DATASET EXCERPTS |
>>>>

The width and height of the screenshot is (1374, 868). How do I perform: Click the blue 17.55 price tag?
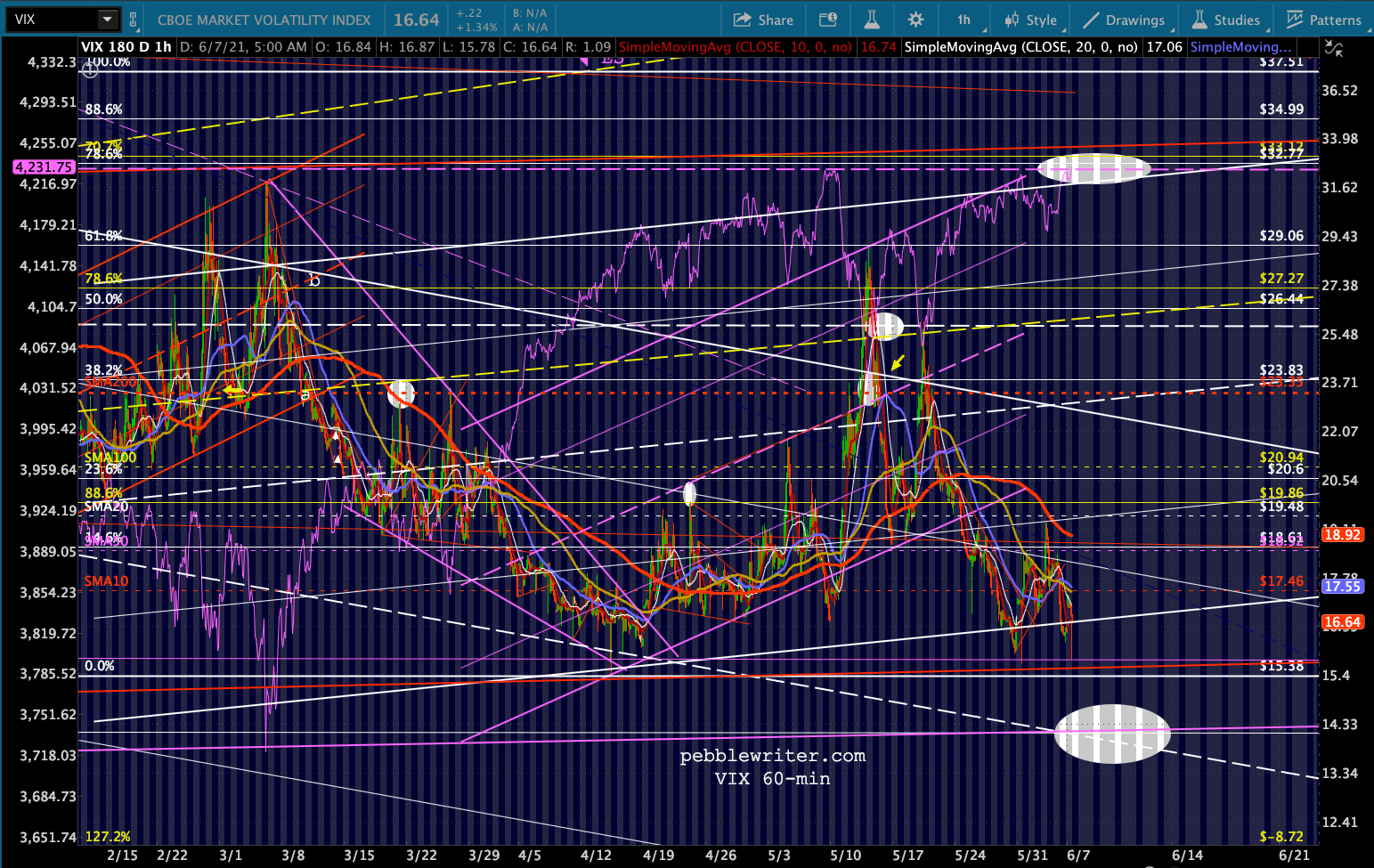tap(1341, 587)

<<<<
>>>>

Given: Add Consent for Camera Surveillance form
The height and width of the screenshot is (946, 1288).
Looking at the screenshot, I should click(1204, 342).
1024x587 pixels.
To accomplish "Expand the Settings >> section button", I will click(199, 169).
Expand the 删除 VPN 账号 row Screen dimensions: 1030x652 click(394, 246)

<<<<
>>>>

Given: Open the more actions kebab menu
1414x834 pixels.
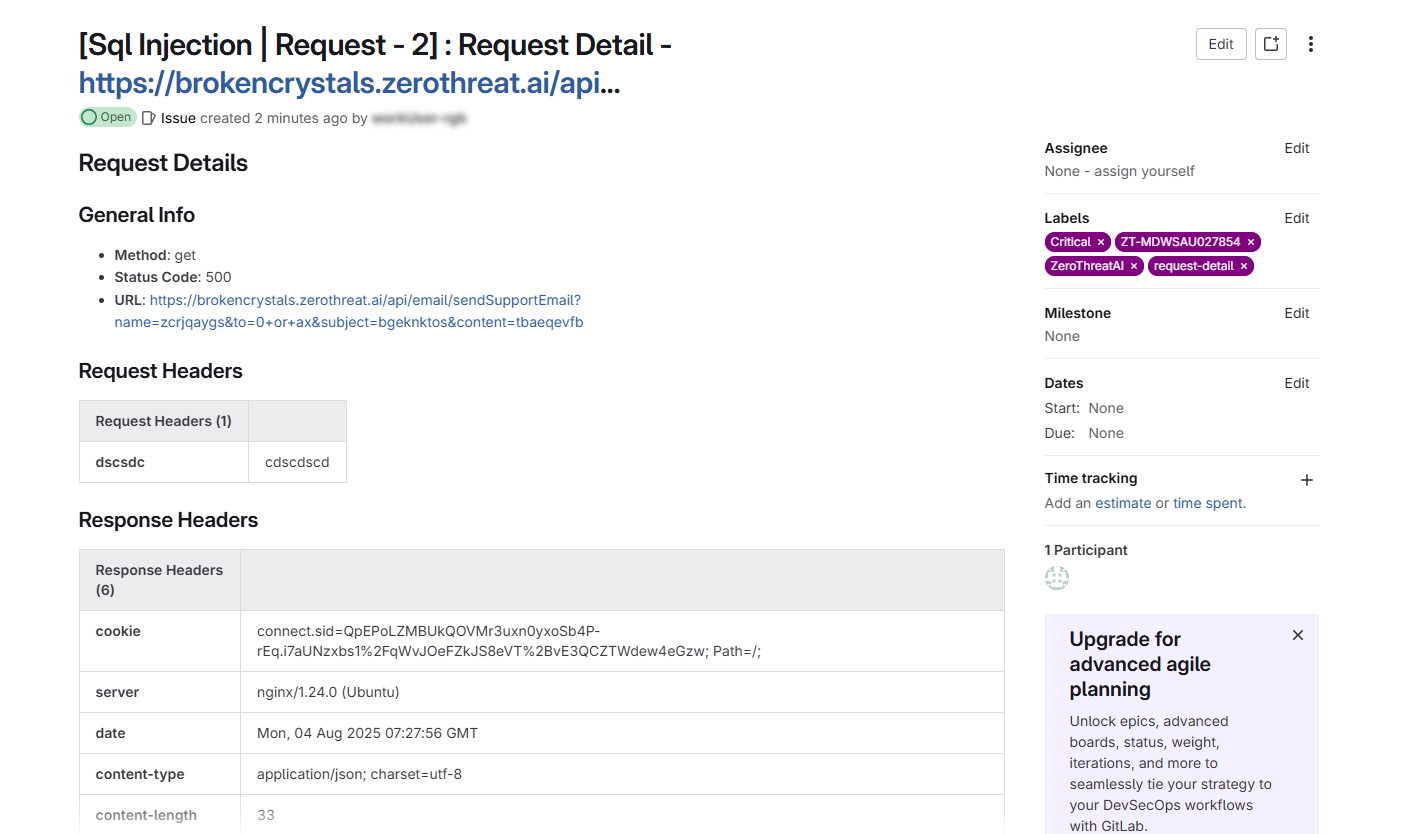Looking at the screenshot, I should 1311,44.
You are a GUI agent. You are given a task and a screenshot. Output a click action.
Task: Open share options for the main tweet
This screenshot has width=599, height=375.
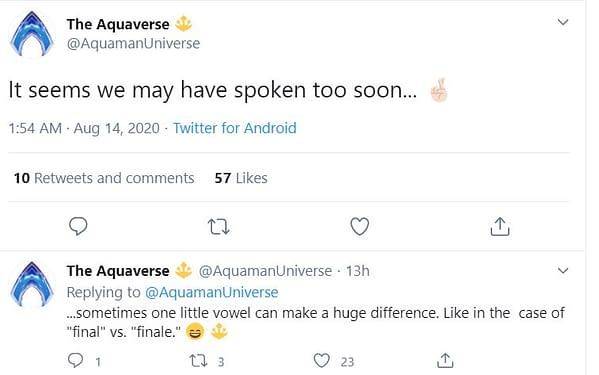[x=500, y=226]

<<<<

DESCRIPTION OF THE TASK | Using the entries above, output exactly the lines between the line holding "The height and" and the line holding "Expand the 删除", end lines included, and nothing more.

TASK RESPONSE |
The height and width of the screenshot is (946, 1288).
Looking at the screenshot, I should click(1204, 342).
1024x587 pixels.
To accomplish "Expand the Settings >> section button", I will click(199, 169).
Expand the 删除 VPN 账号 row Screen dimensions: 1030x652 click(394, 246)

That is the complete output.